Drupal on Mothballs - Convert Drupal 6 or 7 sites to static HTML

Drupal.org has an excellent resource page to help you create a static archive of a Drupal site. The page references tools and techniques to take your dynamically-generated Drupal site and turn it into a static HTML site with all the right resources so you can put the site on mothballs.

From time to time, one of Midwestern Mac's hosted sites is no longer updated (e.g. LOLSaints.com), or the event for which the site was created has long since passed (e.g. the 2014 DrupalCamp STL site).

I though I'd document my own workflow for converting typical Drupal 6 and 7 sites to static HTML to be served up on a simple Apache or Nginx web server without PHP, MySQL, or any other special software, since I do a few special things to preserve the original URL alias structure, keep CSS, JS and images in order, and make sure redirections still work properly.

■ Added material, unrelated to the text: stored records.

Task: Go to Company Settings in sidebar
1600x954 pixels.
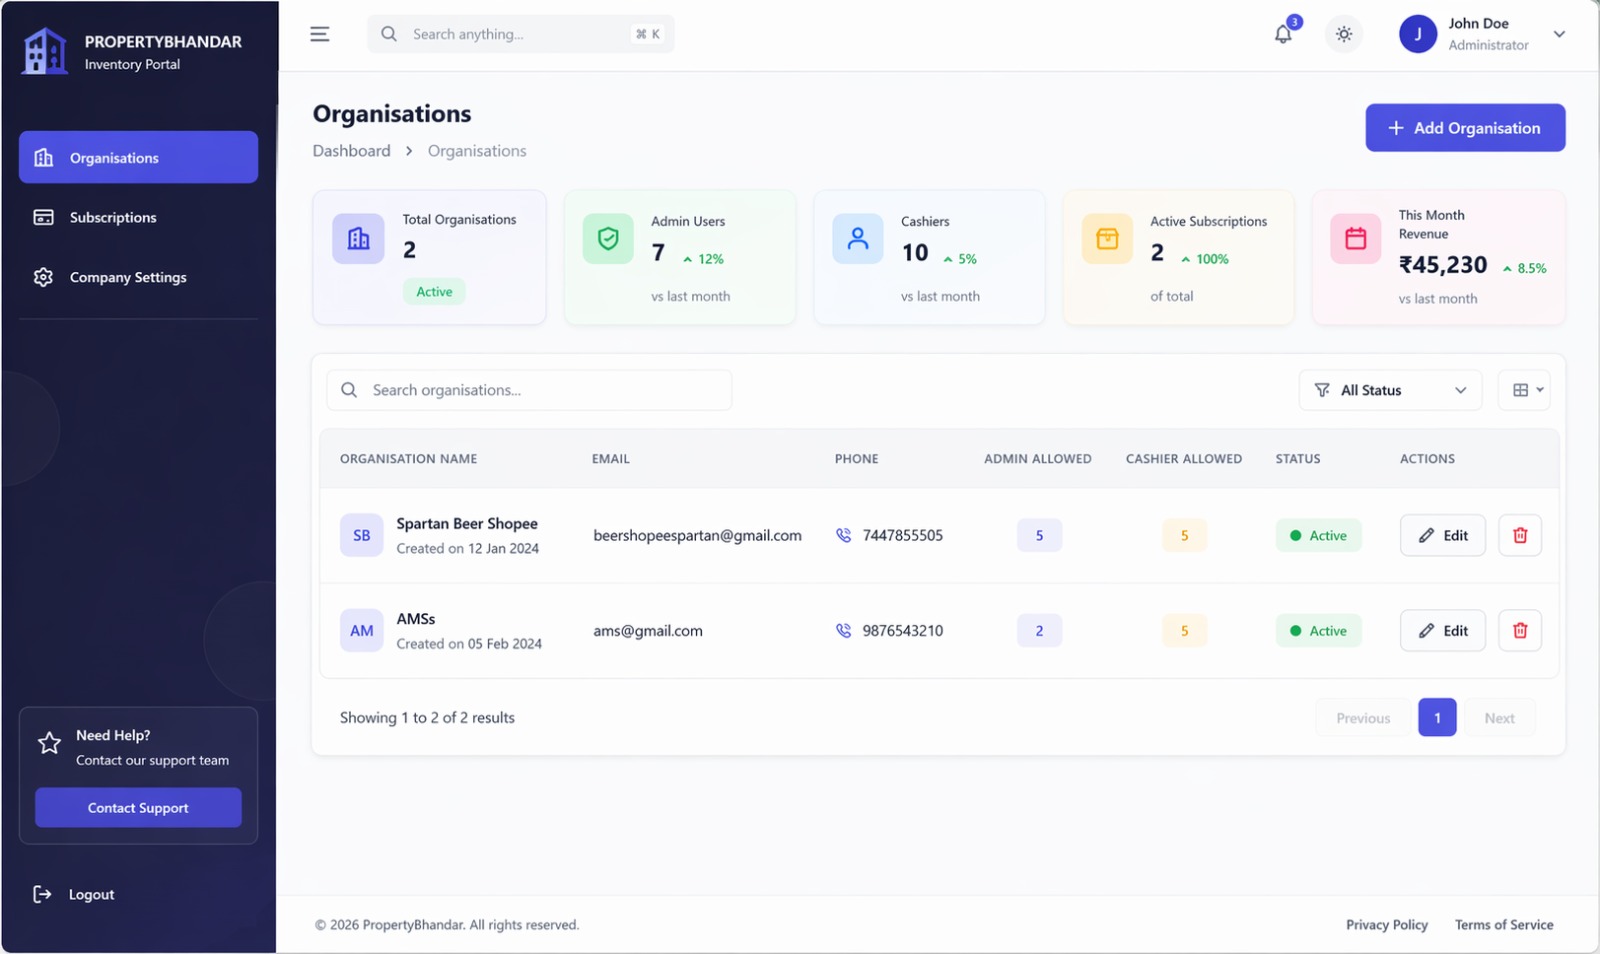Action: coord(127,277)
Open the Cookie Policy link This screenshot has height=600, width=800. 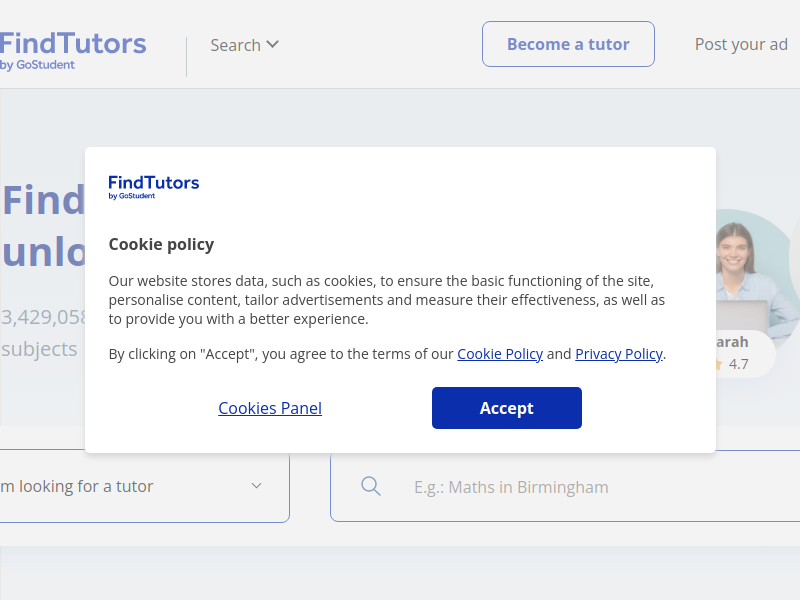[x=500, y=354]
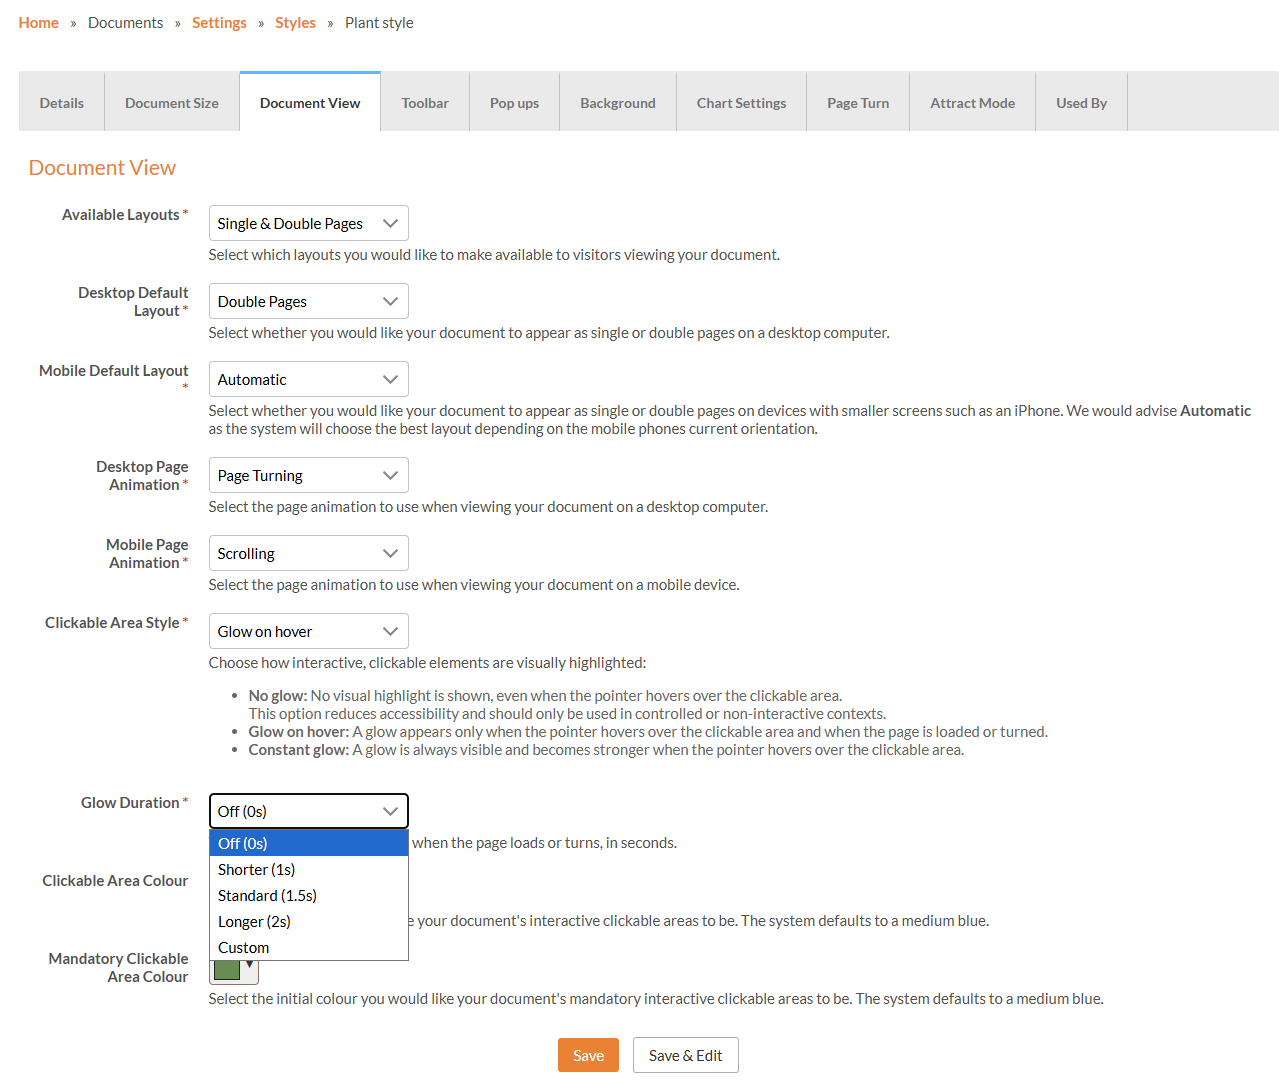Switch to the Details tab
1281x1091 pixels.
pos(62,103)
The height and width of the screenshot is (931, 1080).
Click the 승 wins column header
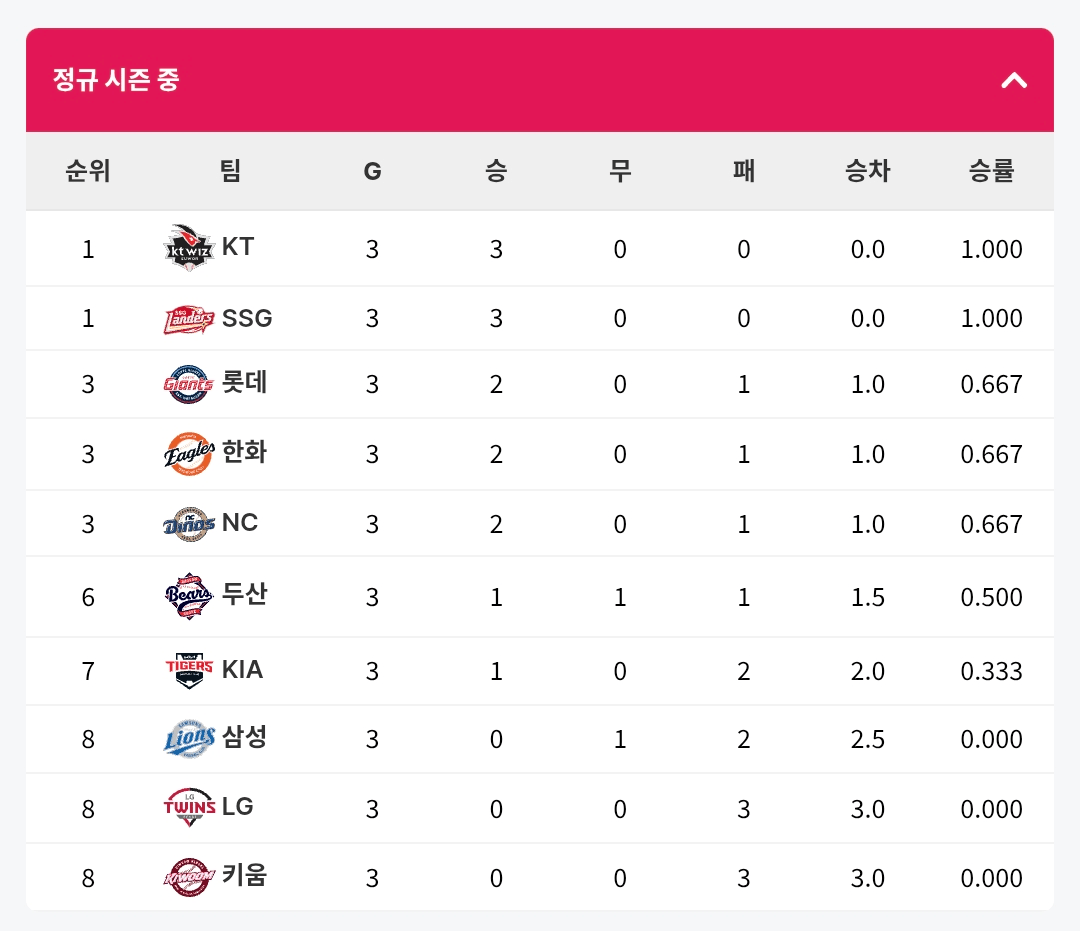[496, 172]
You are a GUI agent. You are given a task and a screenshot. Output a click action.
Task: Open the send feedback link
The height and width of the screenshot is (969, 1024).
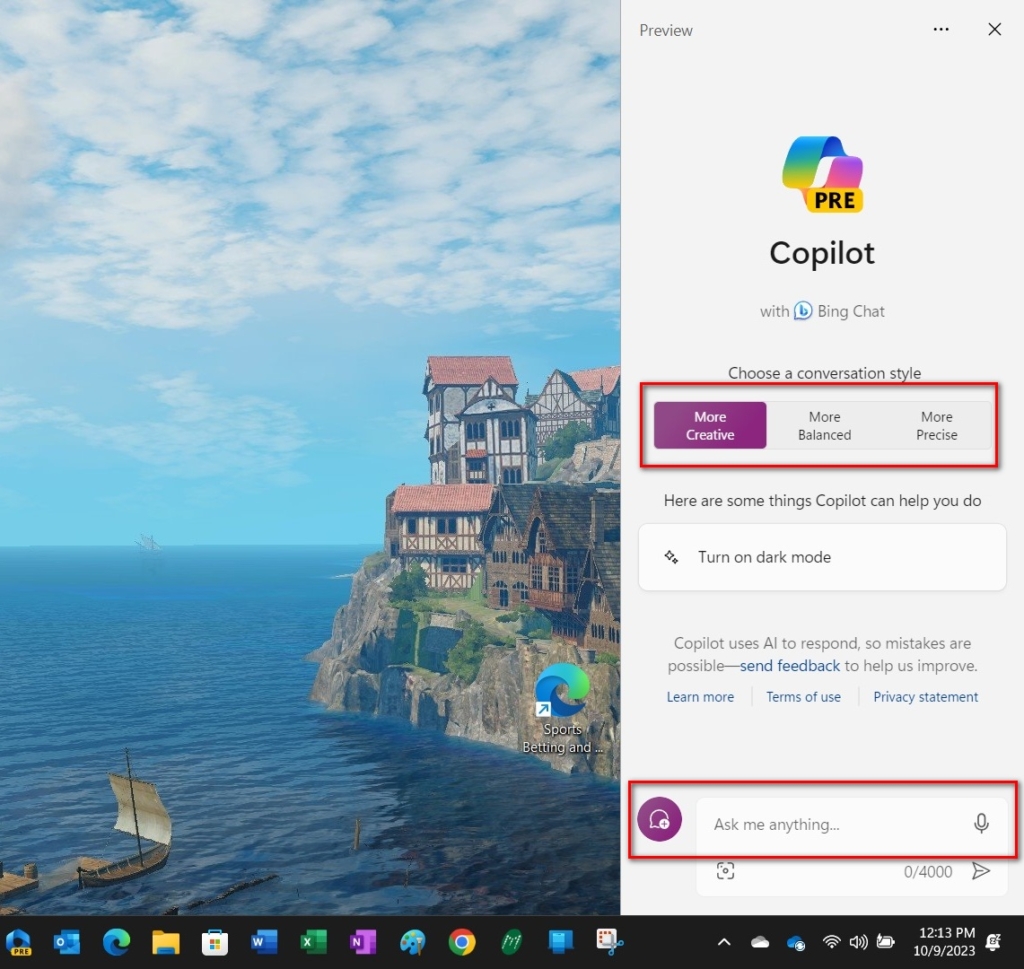click(789, 665)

1 - Disable forms and any non-static-friendly modules

The Drupal.org page above has some good guidelines, but basically, you need to make sure to all the 'dynamic' aspects of the site are disabled—turn off all forms, turn off modules that use AJAX requests (like Fivestar voting), turn off search (if it's using Solr or Drupal's built-in search), and make sure AJAX and exposed filters are disabled in all views on the site—a fully static site doesn't support this kind of functionality, and if you leave it in place, there will be a lot of broken functionality.

2 - Download a verbatim copy of the site with SiteSucker

CLI utilities like HTTrack and wget can be used to download a site, using a specific set of parameters to make sure the download is executed correctly, but since I only convert one or two sites per year, I like the easier interface provided by SiteSucker.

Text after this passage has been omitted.